§ Data excerpts:
(begin)
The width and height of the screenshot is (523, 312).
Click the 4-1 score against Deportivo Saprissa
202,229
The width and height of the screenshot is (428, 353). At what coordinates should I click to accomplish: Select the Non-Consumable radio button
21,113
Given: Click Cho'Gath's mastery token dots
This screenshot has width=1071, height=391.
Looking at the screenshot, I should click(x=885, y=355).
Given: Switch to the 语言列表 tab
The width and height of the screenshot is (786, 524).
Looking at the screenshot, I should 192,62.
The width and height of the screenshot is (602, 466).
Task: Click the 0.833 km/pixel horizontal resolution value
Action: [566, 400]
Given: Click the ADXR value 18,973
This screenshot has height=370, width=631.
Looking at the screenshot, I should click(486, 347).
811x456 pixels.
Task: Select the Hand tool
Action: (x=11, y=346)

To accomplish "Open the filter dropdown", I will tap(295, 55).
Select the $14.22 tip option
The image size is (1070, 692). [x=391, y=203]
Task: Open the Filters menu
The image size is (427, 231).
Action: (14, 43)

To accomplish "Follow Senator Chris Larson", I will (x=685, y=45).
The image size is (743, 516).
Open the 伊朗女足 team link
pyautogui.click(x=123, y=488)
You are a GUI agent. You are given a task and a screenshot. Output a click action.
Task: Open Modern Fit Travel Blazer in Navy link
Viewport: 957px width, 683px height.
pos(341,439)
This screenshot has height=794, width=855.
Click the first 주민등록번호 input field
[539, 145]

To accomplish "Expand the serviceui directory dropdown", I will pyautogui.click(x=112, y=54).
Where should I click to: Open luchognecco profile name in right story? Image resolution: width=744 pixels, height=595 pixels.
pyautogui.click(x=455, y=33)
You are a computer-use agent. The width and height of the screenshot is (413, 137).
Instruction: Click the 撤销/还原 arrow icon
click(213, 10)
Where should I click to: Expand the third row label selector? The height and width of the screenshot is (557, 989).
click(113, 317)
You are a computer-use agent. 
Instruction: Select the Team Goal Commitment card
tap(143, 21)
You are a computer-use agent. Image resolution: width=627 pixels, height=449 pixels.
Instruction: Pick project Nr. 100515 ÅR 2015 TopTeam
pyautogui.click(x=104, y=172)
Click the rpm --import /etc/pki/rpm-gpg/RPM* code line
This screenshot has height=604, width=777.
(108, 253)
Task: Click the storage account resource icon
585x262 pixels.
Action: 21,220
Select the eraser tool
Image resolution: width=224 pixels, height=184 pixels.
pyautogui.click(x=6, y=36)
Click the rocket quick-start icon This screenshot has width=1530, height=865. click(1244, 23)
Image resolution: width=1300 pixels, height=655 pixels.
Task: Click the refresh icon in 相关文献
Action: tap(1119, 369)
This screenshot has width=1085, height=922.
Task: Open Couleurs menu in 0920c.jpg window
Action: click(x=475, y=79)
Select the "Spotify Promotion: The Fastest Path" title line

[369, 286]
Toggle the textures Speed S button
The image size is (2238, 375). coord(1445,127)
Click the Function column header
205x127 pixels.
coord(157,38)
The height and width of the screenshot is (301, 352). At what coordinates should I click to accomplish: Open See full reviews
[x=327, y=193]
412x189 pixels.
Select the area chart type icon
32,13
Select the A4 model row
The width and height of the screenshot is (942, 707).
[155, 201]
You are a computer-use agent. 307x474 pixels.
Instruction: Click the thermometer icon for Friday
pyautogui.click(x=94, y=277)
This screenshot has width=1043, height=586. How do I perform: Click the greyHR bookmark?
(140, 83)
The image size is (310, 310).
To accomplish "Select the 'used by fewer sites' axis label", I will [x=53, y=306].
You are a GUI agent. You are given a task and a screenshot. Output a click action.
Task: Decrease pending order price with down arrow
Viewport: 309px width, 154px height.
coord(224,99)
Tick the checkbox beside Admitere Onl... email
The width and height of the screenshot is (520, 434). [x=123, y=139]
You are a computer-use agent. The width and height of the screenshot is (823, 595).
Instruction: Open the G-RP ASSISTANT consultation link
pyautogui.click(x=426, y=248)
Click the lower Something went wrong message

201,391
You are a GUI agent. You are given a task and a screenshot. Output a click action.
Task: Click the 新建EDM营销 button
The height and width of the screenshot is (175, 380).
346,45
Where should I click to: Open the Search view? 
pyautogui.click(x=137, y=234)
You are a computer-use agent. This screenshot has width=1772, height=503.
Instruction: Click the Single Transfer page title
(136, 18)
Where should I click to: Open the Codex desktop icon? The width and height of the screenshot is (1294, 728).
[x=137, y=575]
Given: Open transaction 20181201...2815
(end)
§ What is expected: Could you convert the records above into a Markdown table with the columns Row and Line, with one numbered row for each line and no blank lines?

§ Response:
| Row | Line |
|---|---|
| 1 | The width and height of the screenshot is (523, 312). |
| 2 | Click the 4-1 score against Deportivo Saprissa |
| 3 | 202,229 |
| 4 | The width and height of the screenshot is (428, 353). At what coordinates should I click to accomplish: Select the Non-Consumable radio button |
| 5 | 21,113 |
| 6 | Given: Click Cho'Gath's mastery token dots |
| 7 | This screenshot has width=1071, height=391. |
| 8 | Looking at the screenshot, I should click(x=885, y=355). |
| 9 | Given: Switch to the 语言列表 tab |
| 10 | The width and height of the screenshot is (786, 524). |
| 11 | Looking at the screenshot, I should 192,62. |
| 12 | The width and height of the screenshot is (602, 466). |
| 13 | Task: Click the 0.833 km/pixel horizontal resolution value |
| 14 | Action: [566, 400] |
| 15 | Given: Click the ADXR value 18,973 |
| 16 | This screenshot has height=370, width=631. |
| 17 | Looking at the screenshot, I should click(486, 347). |
| 18 | 811x456 pixels. |
| 19 | Task: Select the Hand tool |
| 20 | Action: (x=11, y=346) |
| 21 | To accomplish "Open the filter dropdown", I will tap(295, 55). |
| 22 | Select the $14.22 tip option |
| 23 | The image size is (1070, 692). [x=391, y=203] |
| 24 | Task: Open the Filters menu |
| 25 | The image size is (427, 231). |
| 26 | Action: (14, 43) |
| 27 | To accomplish "Follow Senator Chris Larson", I will (x=685, y=45). |
| 28 | The image size is (743, 516). |
| 29 | Open the 伊朗女足 team link |
| 30 | pyautogui.click(x=123, y=488) |
| 31 | You are a GUI agent. You are given a task and a screenshot. Output a click action. |
| 32 | Task: Open Modern Fit Travel Blazer in Navy link |
| 33 | Viewport: 957px width, 683px height. |
| 34 | pos(341,439) |
| 35 | This screenshot has height=794, width=855. |
| 36 | Click the first 주민등록번호 input field |
| 37 | [539, 145] |
| 38 | To accomplish "Expand the serviceui directory dropdown", I will pyautogui.click(x=112, y=54). |
| 39 | Where should I click to: Open luchognecco profile name in right story? Image resolution: width=744 pixels, height=595 pixels. |
| 40 | pyautogui.click(x=455, y=33) |
| 41 | You are a computer-use agent. The width and height of the screenshot is (413, 137). |
| 42 | Instruction: Click the 撤销/还原 arrow icon |
| 43 | click(213, 10) |
| 44 | Where should I click to: Expand the third row label selector? The height and width of the screenshot is (557, 989). |
| 45 | click(113, 317) |
| 46 | You are a computer-use agent.  |
| 47 | Instruction: Select the Team Goal Commitment card |
| 48 | tap(143, 21) |
| 49 | You are a computer-use agent. Image resolution: width=627 pixels, height=449 pixels. |
| 50 | Instruction: Pick project Nr. 100515 ÅR 2015 TopTeam |
| 51 | pyautogui.click(x=104, y=172) |
| 52 | Click the rpm --import /etc/pki/rpm-gpg/RPM* code line |
| 53 | This screenshot has height=604, width=777. |
| 54 | (108, 253) |
| 55 | Task: Click the storage account resource icon |
| 56 | 585x262 pixels. |
| 57 | Action: 21,220 |
| 58 | Select the eraser tool |
| 59 | Image resolution: width=224 pixels, height=184 pixels. |
| 60 | pyautogui.click(x=6, y=36) |
| 61 | Click the rocket quick-start icon This screenshot has width=1530, height=865. click(1244, 23) |
| 62 | Image resolution: width=1300 pixels, height=655 pixels. |
| 63 | Task: Click the refresh icon in 相关文献 |
| 64 | Action: tap(1119, 369) |
| 65 | This screenshot has width=1085, height=922. |
| 66 | Task: Open Couleurs menu in 0920c.jpg window |
| 67 | Action: click(x=475, y=79) |
| 68 | Select the "Spotify Promotion: The Fastest Path" title line |
| 69 | [369, 286] |
| 70 | Toggle the textures Speed S button |
| 71 | The image size is (2238, 375). coord(1445,127) |
| 72 | Click the Function column header |
| 73 | 205x127 pixels. |
| 74 | coord(157,38) |
| 75 | The height and width of the screenshot is (301, 352). At what coordinates should I click to accomplish: Open See full reviews |
| 76 | [x=327, y=193] |
| 77 | 412x189 pixels. |
| 78 | Select the area chart type icon |
| 79 | 32,13 |
| 80 | Select the A4 model row |
| 81 | The width and height of the screenshot is (942, 707). |
| 82 | [155, 201] |
| 83 | You are a computer-use agent. 307x474 pixels. |
| 84 | Instruction: Click the thermometer icon for Friday |
| 85 | pyautogui.click(x=94, y=277) |
| 86 | This screenshot has width=1043, height=586. How do I perform: Click the greyHR bookmark? |
| 87 | (140, 83) |
| 88 | The image size is (310, 310). |
| 89 | To accomplish "Select the 'used by fewer sites' axis label", I will [x=53, y=306]. |
| 90 | You are a GUI agent. You are given a task and a screenshot. Output a click action. |
| 91 | Task: Decrease pending order price with down arrow |
| 92 | Viewport: 309px width, 154px height. |
| 93 | coord(224,99) |
| 94 | Tick the checkbox beside Admitere Onl... email |
| 95 | The width and height of the screenshot is (520, 434). [x=123, y=139] |
| 96 | You are a computer-use agent. The width and height of the screenshot is (823, 595). |
| 97 | Instruction: Open the G-RP ASSISTANT consultation link |
| 98 | pyautogui.click(x=426, y=248) |
| 99 | Click the lower Something went wrong message |
| 100 | 201,391 |
| 101 | You are a GUI agent. You are given a task and a screenshot. Output a click action. |
| 102 | Task: Click the 新建EDM营销 button |
| 103 | The height and width of the screenshot is (175, 380). |
| 104 | 346,45 |
| 105 | Where should I click to: Open the Search view?  |
| 106 | pyautogui.click(x=137, y=234) |
| 107 | You are a computer-use agent. This screenshot has width=1772, height=503. |
| 108 | Instruction: Click the Single Transfer page title |
| 109 | (136, 18) |
| 110 | Where should I click to: Open the Codex desktop icon? The width and height of the screenshot is (1294, 728). |
| 111 | [x=137, y=575] |
| 112 | Given: Open transaction 20181201...2815 |